— START Listed records —

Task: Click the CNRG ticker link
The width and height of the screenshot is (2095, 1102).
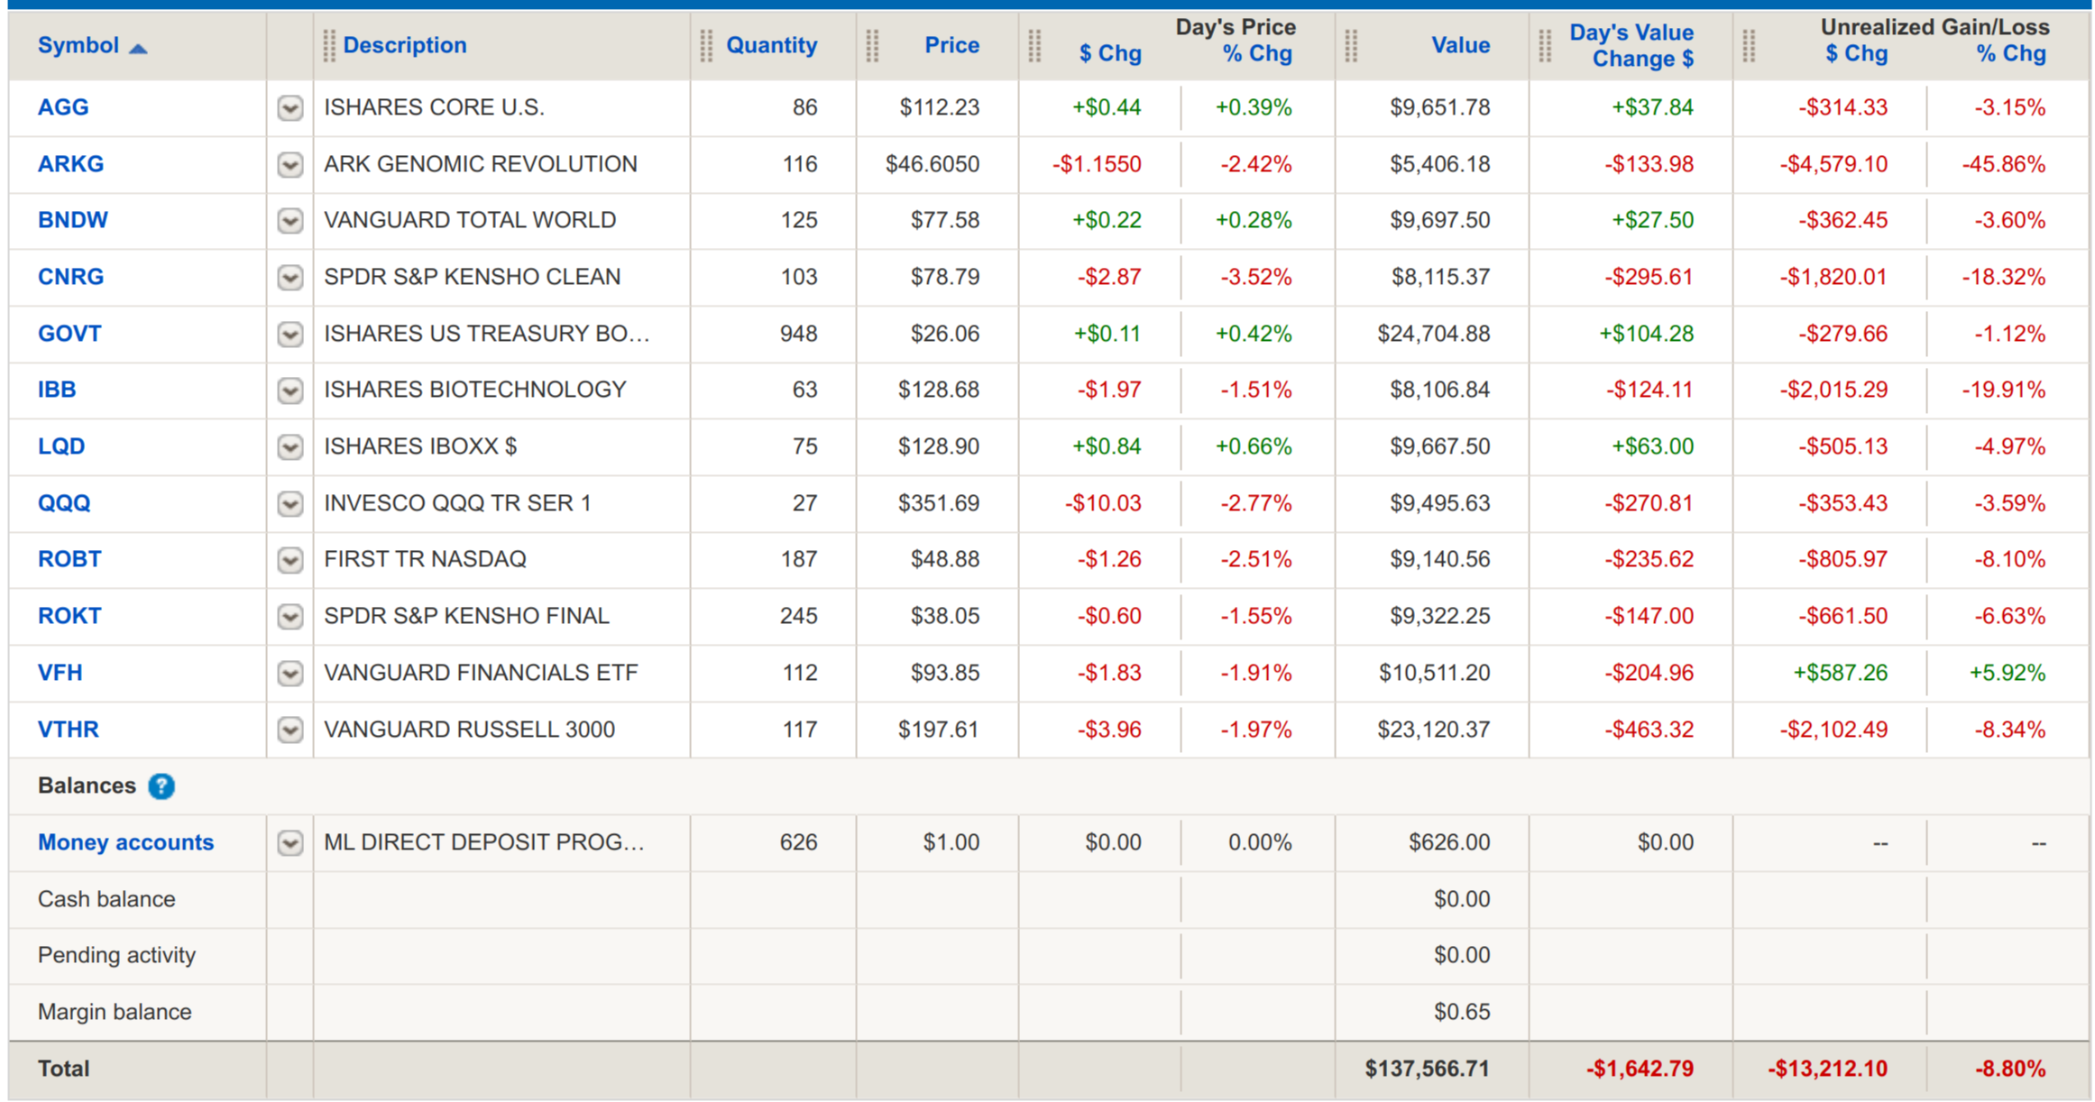Action: (x=70, y=277)
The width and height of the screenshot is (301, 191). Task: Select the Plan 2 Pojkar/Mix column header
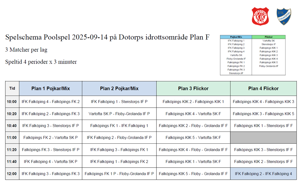(119, 89)
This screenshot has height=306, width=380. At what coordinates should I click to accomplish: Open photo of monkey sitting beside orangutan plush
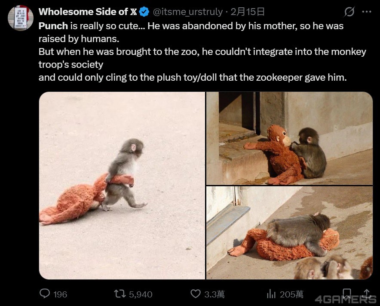[289, 138]
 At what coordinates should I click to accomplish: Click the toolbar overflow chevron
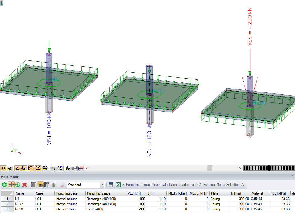click(x=87, y=168)
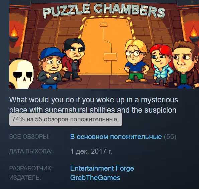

— END Listed records —

Stated goal ▸
Starting at the line that contains "The width and height of the screenshot is (301, 191)." and ending with the last of the items above, rewrite those lines with "coordinates" replaced by "location" and everything else unchanged. Omit the pictures.

Exercise answer ▸
The width and height of the screenshot is (301, 191). Task: Select the Plan 2 Pojkar/Mix column header
(119, 89)
This screenshot has height=306, width=380. At what location should I click to accomplish: Open photo of monkey sitting beside orangutan plush
[289, 138]
 At what location should I click to accomplish: Click the toolbar overflow chevron
click(x=87, y=168)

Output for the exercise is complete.